▶ Your objective
Count the lines in the records below that contain the string "click", matching case exactly, and give only the number.

-- Begin Supplied records --

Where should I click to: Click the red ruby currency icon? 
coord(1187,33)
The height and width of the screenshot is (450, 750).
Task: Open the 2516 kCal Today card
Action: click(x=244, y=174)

-- End Supplied records --

▶ Final result
2